13. November 2003

[ Wissensmanagement ]

Studenten in die CoPs!

Martin Dugage bloggt begeistert von dem Potential studentischer Praktikanten als Mitglieder von Communities of Practise. Völlig zu Recht! Ich denke allerdings, dass wir hier ein Kulturproblem haben:

Die Unternehmen, die verstehen, was Martin in seinem Eintrag meint, dürften ohnehin die sein, die ihre Praktikanten anständig einsetzen und die "wissen", dass sie von ihnen lernen können.

Die anderen sind die, die Jungakademiker zum Kaffeekochen, Kopieren und Protokollschreiben misbrauchen, bei denen Praktikanten "der Praktikant" heißen und keinen Namen haben. Denen können wir noch so oft vorschwärmen, wie Forschungstransfer, "Out-of-the-box-thinking", neue Kontakte etcetc. passieren können - sie verstehen es nicht.

Martin sucht nach Beispielen für Studenten in CoPs. Anyone? Wie geht Ihr Unternehmen mit Praktikanten um?

Trackbacks sind Links von anderen Weblogs auf diesen Eintrag.  
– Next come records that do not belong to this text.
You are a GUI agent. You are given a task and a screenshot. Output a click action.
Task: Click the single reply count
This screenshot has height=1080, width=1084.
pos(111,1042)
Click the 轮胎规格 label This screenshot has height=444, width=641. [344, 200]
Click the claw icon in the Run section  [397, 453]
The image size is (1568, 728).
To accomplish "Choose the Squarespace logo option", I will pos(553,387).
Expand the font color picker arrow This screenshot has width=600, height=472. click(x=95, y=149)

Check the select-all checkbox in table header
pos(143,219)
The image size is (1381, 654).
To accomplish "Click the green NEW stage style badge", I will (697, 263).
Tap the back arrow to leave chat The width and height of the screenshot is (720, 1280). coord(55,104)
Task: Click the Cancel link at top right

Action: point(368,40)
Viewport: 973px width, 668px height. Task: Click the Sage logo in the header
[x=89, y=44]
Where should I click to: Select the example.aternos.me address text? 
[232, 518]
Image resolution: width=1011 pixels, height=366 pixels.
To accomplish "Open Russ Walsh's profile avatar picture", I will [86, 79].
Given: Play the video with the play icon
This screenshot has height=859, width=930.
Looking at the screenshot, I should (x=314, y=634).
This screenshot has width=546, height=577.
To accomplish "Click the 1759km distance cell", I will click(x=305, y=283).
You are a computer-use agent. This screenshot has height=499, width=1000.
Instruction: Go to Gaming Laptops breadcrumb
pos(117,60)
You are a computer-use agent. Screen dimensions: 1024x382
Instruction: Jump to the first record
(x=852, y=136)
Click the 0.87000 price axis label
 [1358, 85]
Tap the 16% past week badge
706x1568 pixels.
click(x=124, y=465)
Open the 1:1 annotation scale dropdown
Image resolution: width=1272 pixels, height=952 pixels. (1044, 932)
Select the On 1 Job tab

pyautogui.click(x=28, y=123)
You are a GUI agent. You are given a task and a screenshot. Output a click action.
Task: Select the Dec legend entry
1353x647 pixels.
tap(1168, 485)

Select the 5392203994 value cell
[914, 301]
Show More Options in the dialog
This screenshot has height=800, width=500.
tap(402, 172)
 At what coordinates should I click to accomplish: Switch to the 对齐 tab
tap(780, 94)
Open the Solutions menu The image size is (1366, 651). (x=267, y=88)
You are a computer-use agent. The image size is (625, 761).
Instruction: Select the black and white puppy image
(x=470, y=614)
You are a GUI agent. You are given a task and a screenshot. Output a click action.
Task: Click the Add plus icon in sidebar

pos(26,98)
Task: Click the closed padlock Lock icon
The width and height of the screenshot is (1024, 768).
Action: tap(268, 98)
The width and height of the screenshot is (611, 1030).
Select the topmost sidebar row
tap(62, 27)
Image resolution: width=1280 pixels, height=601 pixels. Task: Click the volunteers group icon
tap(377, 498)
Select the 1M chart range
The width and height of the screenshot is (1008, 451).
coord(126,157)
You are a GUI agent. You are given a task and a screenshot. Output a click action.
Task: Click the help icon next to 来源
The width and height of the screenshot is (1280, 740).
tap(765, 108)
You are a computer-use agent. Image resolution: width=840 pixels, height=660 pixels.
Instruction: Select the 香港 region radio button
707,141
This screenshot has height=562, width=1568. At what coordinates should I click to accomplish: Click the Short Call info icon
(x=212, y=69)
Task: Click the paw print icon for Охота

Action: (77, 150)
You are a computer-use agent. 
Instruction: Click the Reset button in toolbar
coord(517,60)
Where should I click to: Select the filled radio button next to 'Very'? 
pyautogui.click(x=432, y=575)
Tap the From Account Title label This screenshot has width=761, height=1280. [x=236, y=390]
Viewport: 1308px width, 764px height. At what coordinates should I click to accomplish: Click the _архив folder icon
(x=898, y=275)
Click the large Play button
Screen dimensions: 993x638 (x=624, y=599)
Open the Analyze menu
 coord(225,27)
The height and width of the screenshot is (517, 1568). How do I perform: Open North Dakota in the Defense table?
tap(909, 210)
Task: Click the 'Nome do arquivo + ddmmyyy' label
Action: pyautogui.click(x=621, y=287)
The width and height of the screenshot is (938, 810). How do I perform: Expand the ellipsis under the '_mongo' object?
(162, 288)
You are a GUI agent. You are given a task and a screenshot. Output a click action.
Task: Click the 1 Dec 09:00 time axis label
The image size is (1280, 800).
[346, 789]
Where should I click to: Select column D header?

In unserem Unternehmen sind Praktikantinnen (ja es sind zu 96% immer Frauen) ein fester Bestandteil und werden auch so behandelt.
Die Praktikantinnen lernen voneinander, lernen von den anderen Mitarbeitern, schnuppern immer auch geren in alle Bereiche der Agentur, lernen selbstständig zu arbeiten, übernehmen fast alle (ab 6 monate) mindestens ein eigenes Projekt.

Kaffe kochen muste bei uns noch keine Praktikantin (Es sei denn sie wollte einen trinken und es war keiner mehr da).

Zur Post werden sie von zeit zu zeit geschickt, aber da schickt man mich auch hin und von zeit zu zeit geht sogar die projekterin zur post, hat also nichts mit ausbeutung zu tun ;)

Bezahlung sieht aber eher schlecht aus (Bezahlung ist für Werbeagenturen ein Wort dass sich nur in Verbindung mit Kunden benutzen lässt. Bei Mitarbeitern spricht man eher von Beteiligung an Aufwandsentschädigung).